Si dovrà anche cercare di mantenere una certa frequenza nei propri aggiornamenti (anche da questo punto di vista i social sono differenti e sembrerebbe necessario un maggior numero di interventi su Twitter per essere più efficaci rispetto agli altri canali). In ogni caso si dovrà essere disponibili a rispondere a qualsiasi domanda verrà avanzata dagli altri utenti oppure a gestire ogni tipo di feedback ricevuto dai lettori.
Per essere quindi maggiormente efficaci potrebbe essere utile realizzare un’analisi strategica basata sulla comprensione dei propri punti di forza, delle debolezze, delle opportunità e infine delle minacce (cd. analisi SWOT impiegata per la realizzazione di progetti più o meno complessi).
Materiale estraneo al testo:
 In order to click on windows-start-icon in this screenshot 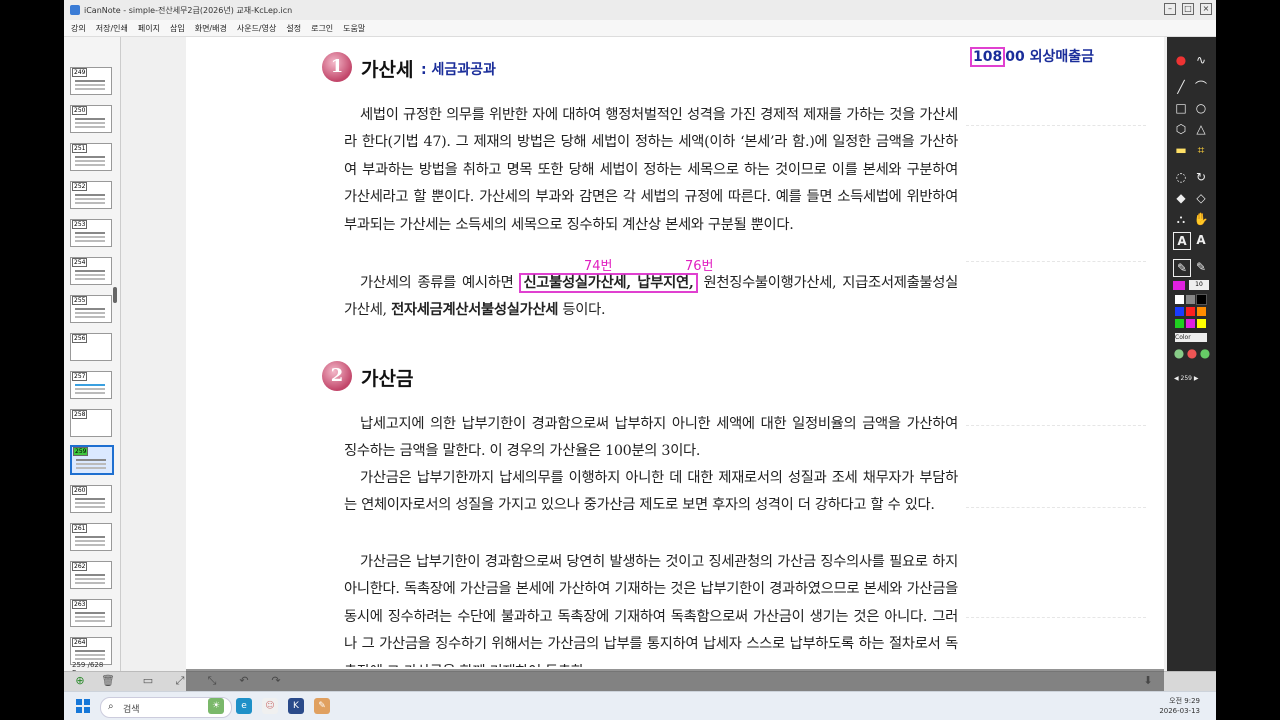, I will do `click(83, 706)`.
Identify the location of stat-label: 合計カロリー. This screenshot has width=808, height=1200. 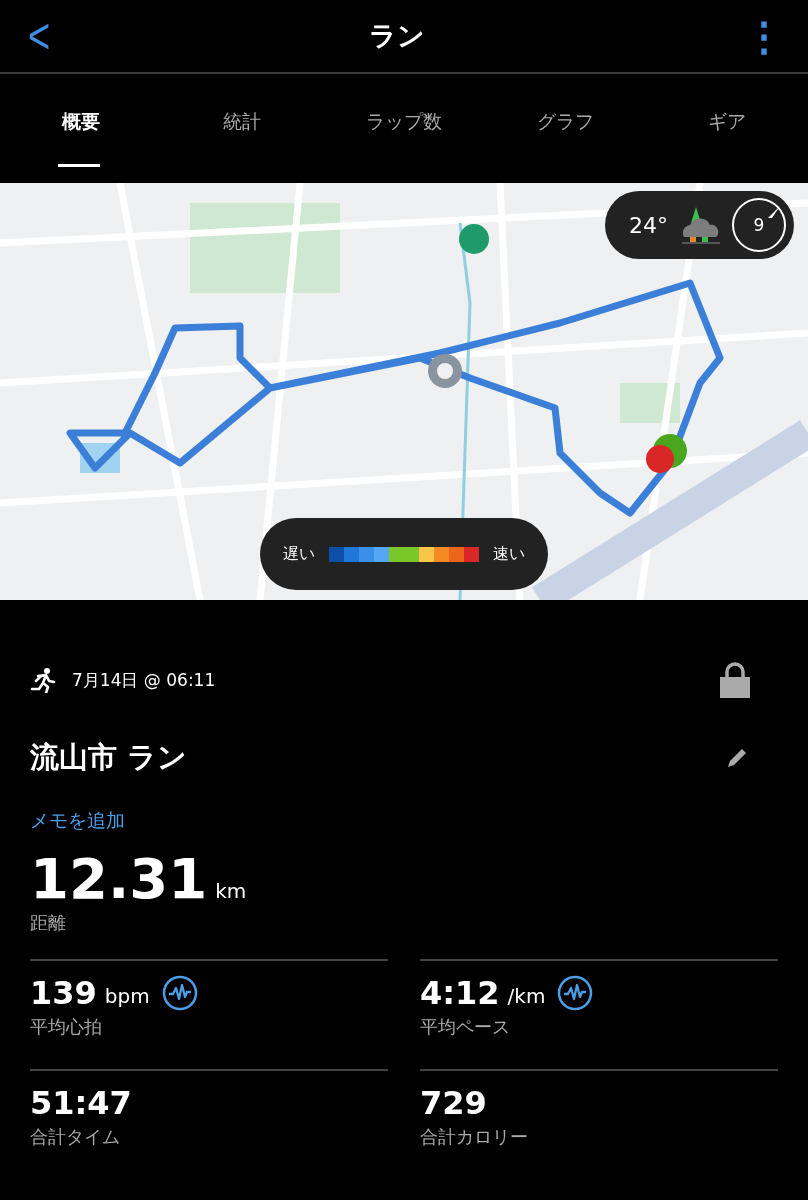
(474, 1136).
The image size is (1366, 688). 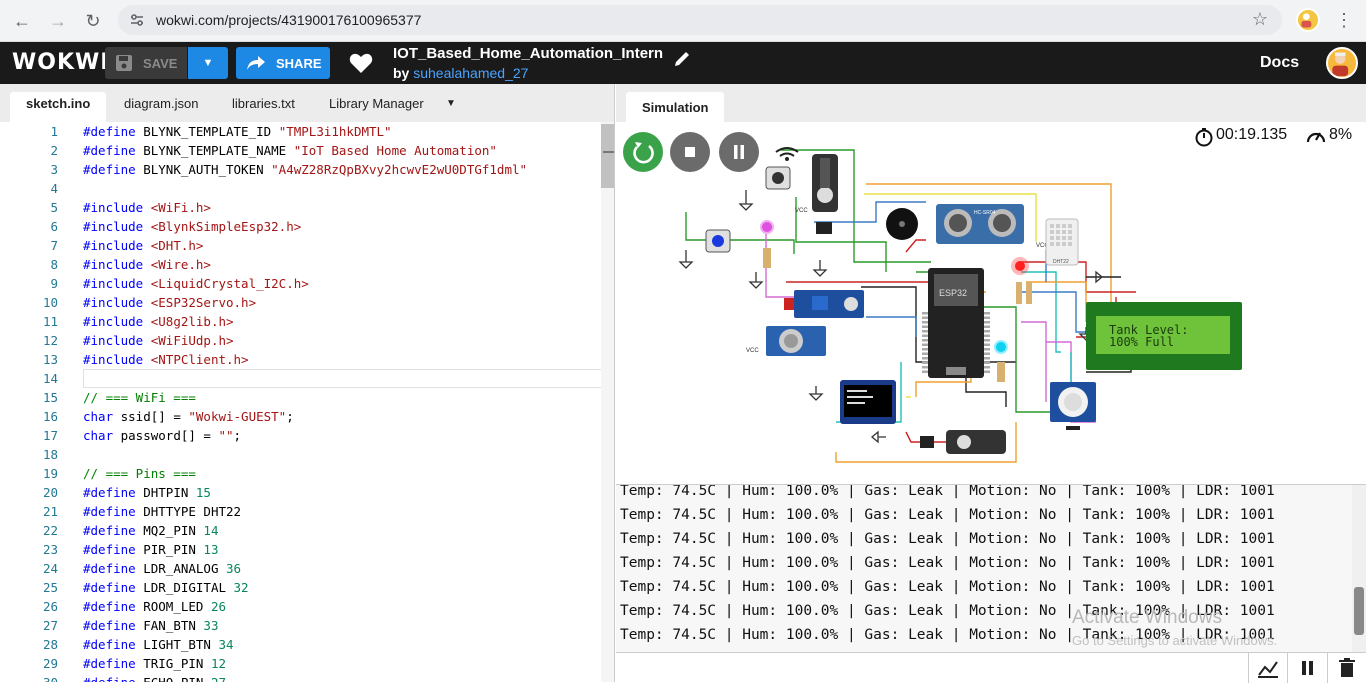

Potrebbe allora essere utile creare diversi profili per gli utilizzi che si intende fare delle informazioni e dare una visibilità limitata ai contenuti personali per favorire, al contrario, la diffusione di quelli di natura più tecnica (e dunque appetibili da un pubblico più ampio).
Il personal branding può essere in grado di soddisfare allora diverse necessità. Alcune di carattere personale (avere in primis una reputazione positiva) altre di carattere professionale (si pensi ai giornalisti, a coloro i quali hanno un incarico istituzionale o pubblico, alle celebrità dello spettacolo oppure dello sport).
Proprio coloro i quali hanno maggiore visibilità per lavoro hanno cercato di valorizzare la propria immagine riuscendo anche a promuoversi oltre l’iniziale campo di attività (sportivi che hanno creato la propria linea di abbigliamento oppure attori/attrici che promuovono cosmetici o prodotti per la salute).
In un modo oppure nell’altro il personal branding genera valore ed è un elemento strategico poiché il mondo del lavoro è incerto, basato su frequenti cambiamenti e focalizzato su progetti ben definiti.
In conclusione si intravedono diversi interrogativi: quali saranno gli effetti della sempre maggiore diffusione dell’uso dei social media sui singoli utenti? Quale, o quali, saranno i social media attraverso i quali poter valorizzare la promozione di sé stessi e delle proprie attività? Quale sarà il valore che verrà attribuito dalle imprese alle predette tracce lasciate sul web da parte dei singoli utenti (nella veste di candidati per le posizioni di lavoro che verranno proposte)?”.